What is prompt injection?

Prompt injection is when an attacker crafts input that causes an AI agent to behave unexpectedly — executing unintended commands, leaking data, or bypassing restrictions. It is the most common attack vector against AI systems today, and defences must be built into the system design.

What tools should an AI agent NOT have access to?

AI agents should not have access to tools with irreversible or high-blast-radius actions unless there is a human review gate. This includes: sending bulk communications, deleting data, making financial transactions above a threshold, and modifying access controls. Apply the principle of least privilege.

AI Security

How Do I Secure AI Agents?

Securing AI agents requires controlling what tools they can access, what data they can read or write, and how they respond to unexpected inputs. The core principles are least-privilege access, prompt injection defences, output validation, and continuous audit logging.

By Maksym Miedvied

AI agents are different from traditional software in one critical way: they make decisions. A conventional application executes code exactly as written. An AI agent interprets instructions and chooses actions. That flexibility is what makes them useful — and what makes them a security concern when not properly constrained.

The most important control is tool access. Every tool an agent can invoke is a potential attack surface. An agent that can send emails, query a database, and browse the web has a vastly larger blast radius than one that can only read a calendar. Apply least-privilege: give the agent only the tools it needs for its specific function, and nothing more.

Prompt injection is the most common attack vector. It occurs when an attacker crafts input — through a user message, a document, or a web page the agent reads — that causes the agent to deviate from its instructions. Defences include structured system prompts with explicit boundaries, input sanitisation, and output validation before any tool is called.

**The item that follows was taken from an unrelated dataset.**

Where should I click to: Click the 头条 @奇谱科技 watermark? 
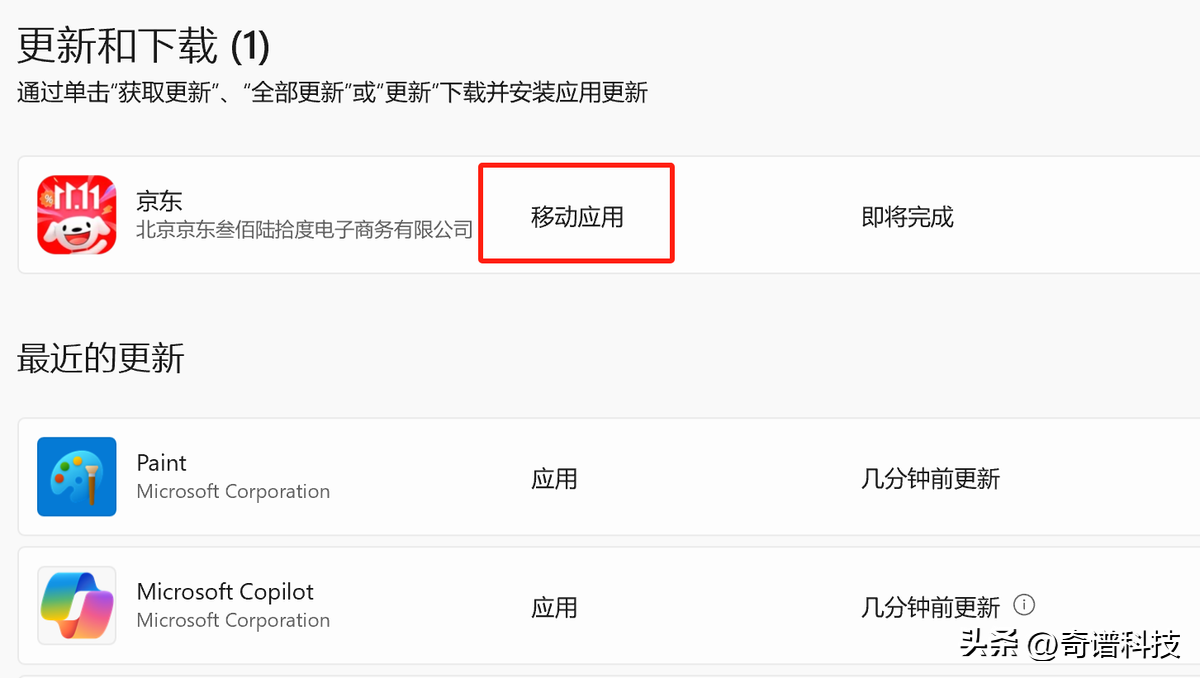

Every tool call should be logged. When an agent acts unexpectedly, logs are the only way to diagnose what happened. For high-risk actions — sending bulk communications, modifying data, executing financial transactions — add a human review gate. The agent proposes the action; a human approves it.

Key Points

Apply least-privilege: agents should only have tools they need
Harden system prompts with explicit boundaries and refusal instructions
Validate all outputs before tool execution
Log every tool call and response for auditability
Add human review gates for high-risk or irreversible actions
Test for prompt injection before deploying any agent